TASK INSTRUCTIONS
Let the output be exactly the lines from the one containing "Ant Control in Glen Parva (203, 2388)" through the end of the records below, both included.

++++ LISTED ENTRIES ++++

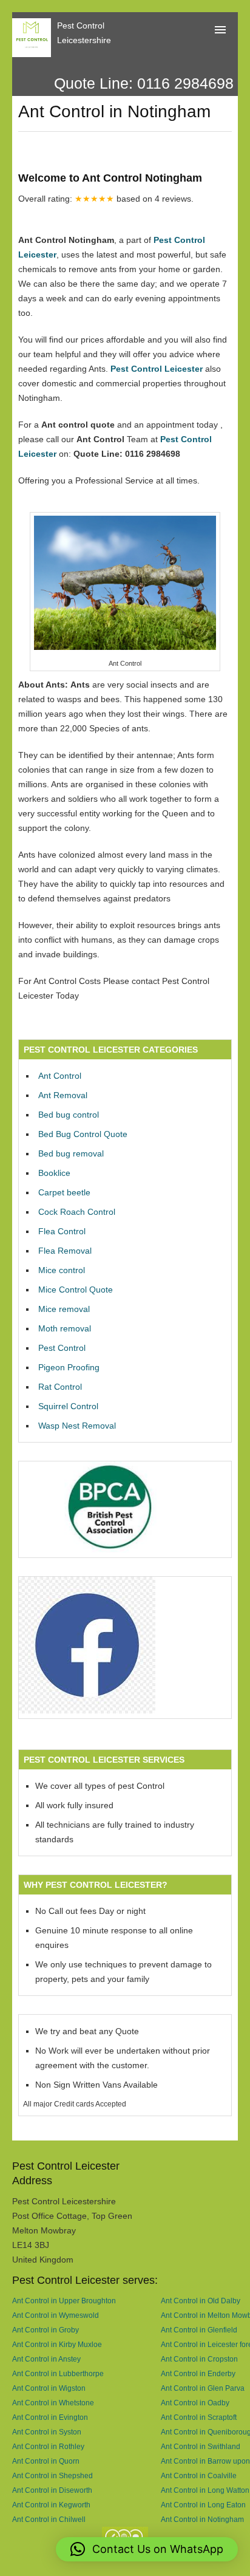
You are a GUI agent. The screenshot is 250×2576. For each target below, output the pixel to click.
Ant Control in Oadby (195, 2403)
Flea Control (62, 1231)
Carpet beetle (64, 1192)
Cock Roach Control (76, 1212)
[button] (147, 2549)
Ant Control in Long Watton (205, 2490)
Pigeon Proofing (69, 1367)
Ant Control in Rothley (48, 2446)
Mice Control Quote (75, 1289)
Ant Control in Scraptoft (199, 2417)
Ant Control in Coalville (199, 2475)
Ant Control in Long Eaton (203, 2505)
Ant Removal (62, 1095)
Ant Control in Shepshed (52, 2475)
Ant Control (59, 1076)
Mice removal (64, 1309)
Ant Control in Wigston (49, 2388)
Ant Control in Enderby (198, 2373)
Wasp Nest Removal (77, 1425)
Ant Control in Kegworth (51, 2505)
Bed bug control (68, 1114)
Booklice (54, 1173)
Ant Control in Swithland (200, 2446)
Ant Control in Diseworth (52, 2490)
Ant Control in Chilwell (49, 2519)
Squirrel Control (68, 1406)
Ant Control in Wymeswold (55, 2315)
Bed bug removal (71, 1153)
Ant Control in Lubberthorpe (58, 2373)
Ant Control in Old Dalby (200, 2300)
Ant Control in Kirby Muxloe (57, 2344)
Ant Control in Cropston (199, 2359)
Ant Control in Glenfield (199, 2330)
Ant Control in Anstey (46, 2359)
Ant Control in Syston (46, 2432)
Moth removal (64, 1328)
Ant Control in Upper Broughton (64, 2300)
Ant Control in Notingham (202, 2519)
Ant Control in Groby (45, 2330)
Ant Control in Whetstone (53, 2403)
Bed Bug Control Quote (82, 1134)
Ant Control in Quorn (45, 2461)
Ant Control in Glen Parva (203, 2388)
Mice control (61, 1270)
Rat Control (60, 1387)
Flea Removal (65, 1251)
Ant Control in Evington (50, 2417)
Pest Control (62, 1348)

++++

SOLUTION FOR THIS PROBLEM
Ant Control in Glen Parva (203, 2388)
Mice control (61, 1270)
Rat Control (60, 1387)
Flea Removal (65, 1251)
Ant Control in Evington (50, 2417)
Pest Control (62, 1348)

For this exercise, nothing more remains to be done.